弊社(電机本舗)で経験したのは、SSDを使い始めてから2年目ぐらいを経過した時に、使われていない情報がアーカイブされ、その保存されたはずの文書の内容が、いつの間にか消えている!という現象に遭遇した…。この現象、最初はWindows標準のファイル管理形式であるNTFSの管理情報が損壊したのか!?と思っていたのだが、判を押したように長く触っていない情報のアーカイブが起きる。であれば、アクティブ型のECCリフレッシュがうまく作動していないものだと推測、結論づけできる現象だった。単純に考えて観ると、前述のアクティブ型そのものを実装していないのかも知れない…と。

NANDフラッシュメモリへの書き込みした直後は問題ないのだが、時間が経過するに連れて、情報が消えていく問題が発生することには、どうやら間違いなさそうだ。このような現象による問題、消えゆくデータのエラー訂正機能をもって解決する仕掛けがECCリフレッシュだが、ある程度のタイムラグでデータが消えてもECCが復元してくれるものの、長期間の時間的な問題や何らかの限度を越えるとデータが消滅してしまい、復元ができない状態に陥るようだ。“これらの問題を解決するために「SSDブースター Ver.2」を開発”した。

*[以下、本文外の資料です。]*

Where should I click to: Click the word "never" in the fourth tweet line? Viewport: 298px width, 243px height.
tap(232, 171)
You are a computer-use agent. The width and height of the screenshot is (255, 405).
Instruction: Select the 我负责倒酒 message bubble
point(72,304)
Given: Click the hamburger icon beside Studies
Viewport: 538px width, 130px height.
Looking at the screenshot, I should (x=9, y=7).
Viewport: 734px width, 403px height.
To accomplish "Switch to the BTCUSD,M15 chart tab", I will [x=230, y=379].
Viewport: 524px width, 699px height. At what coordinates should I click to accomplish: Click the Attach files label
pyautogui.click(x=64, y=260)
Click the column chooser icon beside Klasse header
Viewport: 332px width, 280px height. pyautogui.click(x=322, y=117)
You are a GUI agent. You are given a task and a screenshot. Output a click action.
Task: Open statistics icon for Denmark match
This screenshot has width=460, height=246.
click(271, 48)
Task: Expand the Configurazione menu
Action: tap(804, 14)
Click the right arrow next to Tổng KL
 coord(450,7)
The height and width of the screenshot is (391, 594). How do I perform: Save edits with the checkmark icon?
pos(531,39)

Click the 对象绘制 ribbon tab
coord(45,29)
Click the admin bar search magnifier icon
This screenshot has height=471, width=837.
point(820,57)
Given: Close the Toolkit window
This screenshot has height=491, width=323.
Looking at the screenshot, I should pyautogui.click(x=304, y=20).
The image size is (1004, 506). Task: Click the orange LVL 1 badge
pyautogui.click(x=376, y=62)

SSDブースターVer.1に対して、“ECCリフレッシュ励起機能を実装”、制作することにした。SSD上の全ファイルを定期的に読み取る機能を実装するものだ。パッシブ型のECCリフレッシュは、常識的に備えていると仮定している…。SSDのファイルを定期的に読み込む時点で、SSD内部でデータを読み取り、データが消えかけている状態に対して、ECC処理を実行するようにした。このタイミングでリフレッシュが作動するはずだ。定期的にデータを読み込むことにより、SSDが内蔵するパッシブ型のECCリフレッシュ機能を利用して、アクティブ型のECCリフレッシュ機能を実現するものである。さらにデータが消えかけている場合、データの読み取り時間が遅くなる現象が起きる。従って、読み取りが遅いファイルを見つけると明示的にファイルを作り直す機能も実装した。これはパッシブ型のECCリフレッシュを備えていないSSDに場合でもSSDブースターがこの機能を代替できるように盛り込んだ。

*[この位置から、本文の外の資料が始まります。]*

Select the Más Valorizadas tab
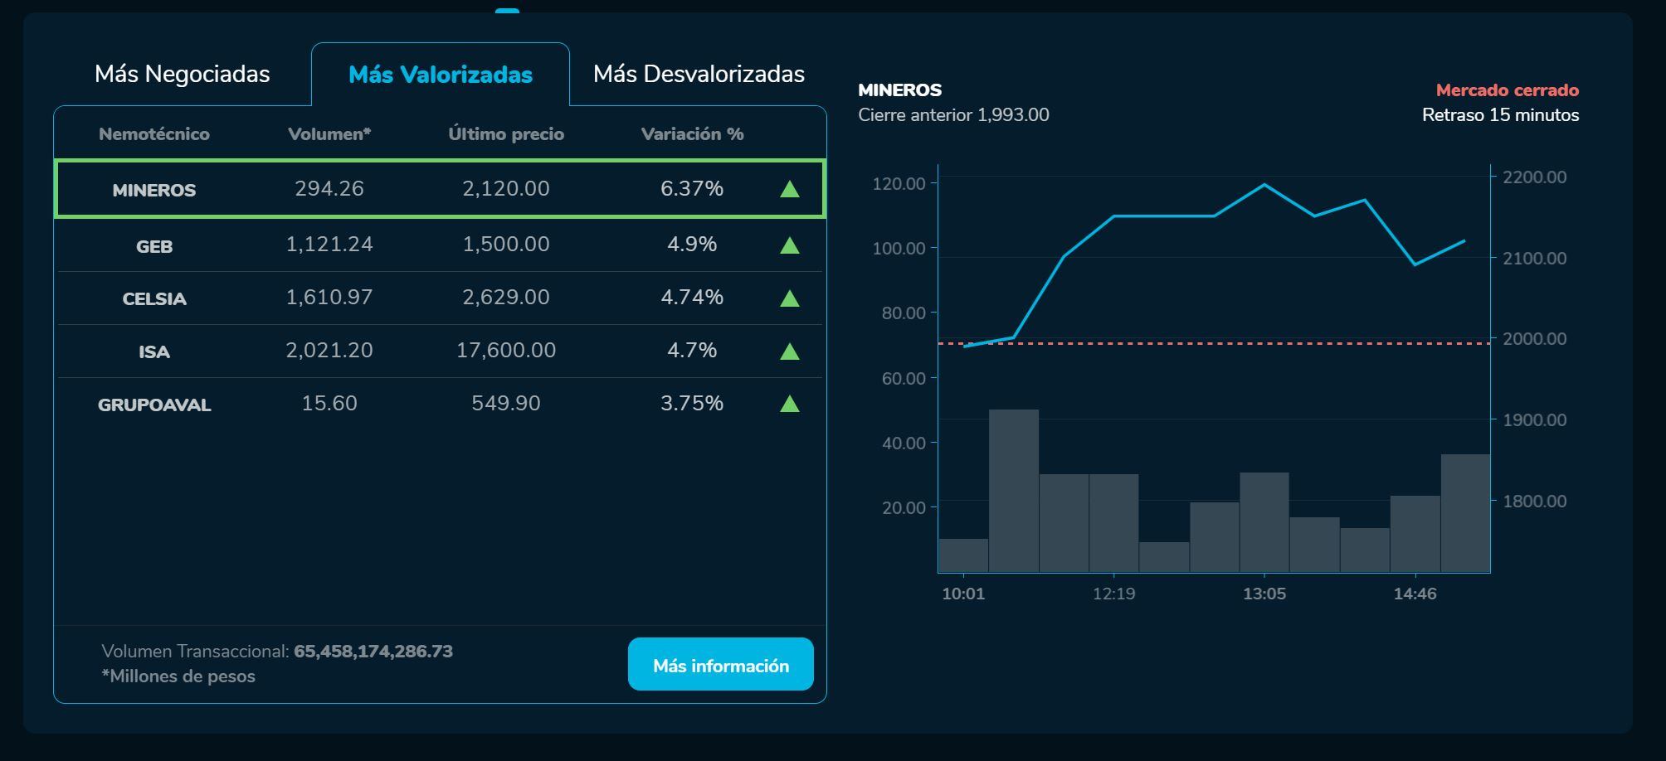The image size is (1666, 761). point(441,74)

また、知らない間にファイルが壊れていた!?など、過去の苦い経験から、壊れているファイルを検出する機能も同時に制作、強化した。不幸にしてファイルが壊れている場合、本ソフトウェアはデータ問題を検出し、ユーザに通知する仕組みである。これらの機能強化で、知らない間にアーカイブの情報は壊れていないだろうし、また壊れた場合はそれを認知できるようになった。本ソフトの改良により、ようやくユーザも安心して、SSDを活用できるようになったと実感する。

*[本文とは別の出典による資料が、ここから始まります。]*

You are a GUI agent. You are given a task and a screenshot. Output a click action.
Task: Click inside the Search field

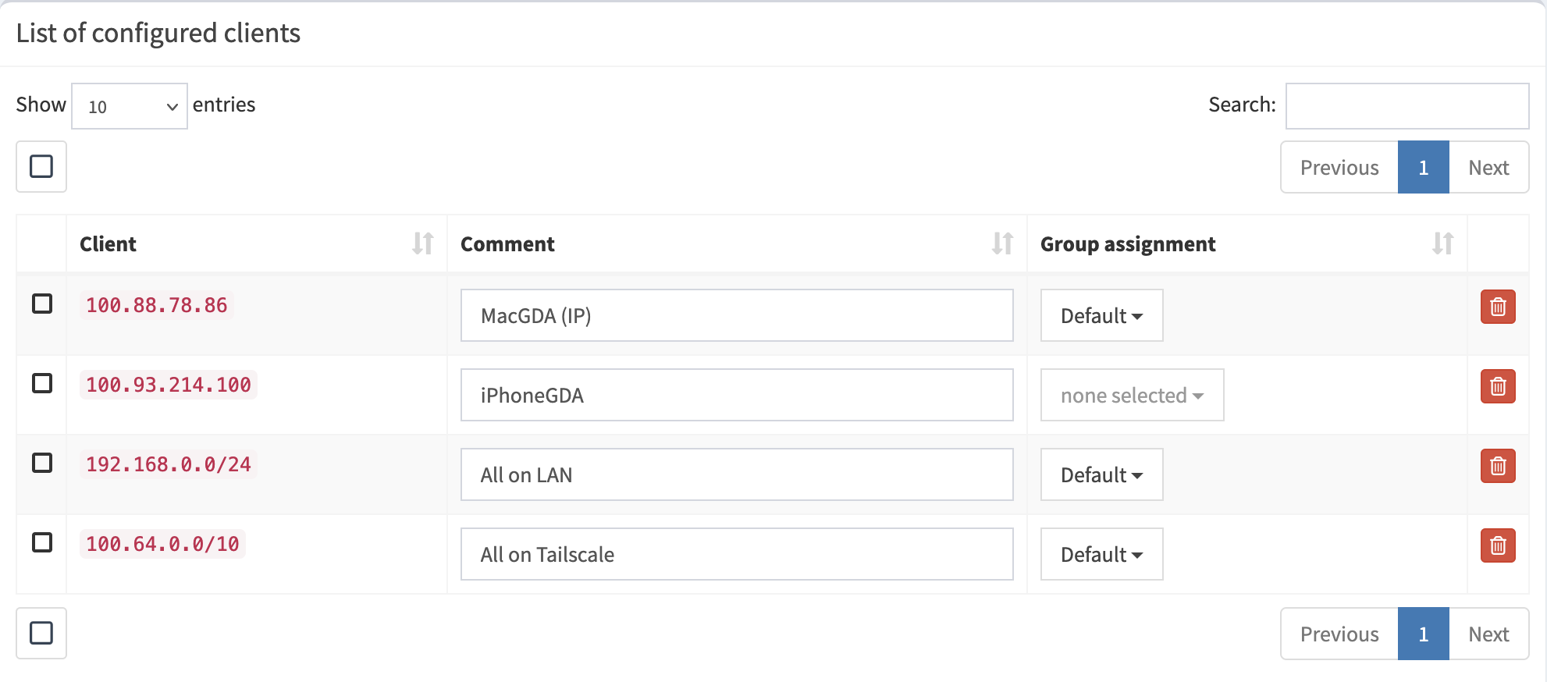(1405, 105)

SSDブースター Ver.2の最適化を支援する機能は次の通り。

  • 1.【ファイルの破損検出】ファイルのチェック機能。
  • 2.【メモリの荷電リフレッシュ】メモリのリフレッシュ機能。
  • 3.【高速維持】本来のSSDの速度を維持し、寿命を延長する機能。
  • ※「SSDブースター Ver.2」は第29回プロレジ大賞“高速・快速部門賞を受賞”。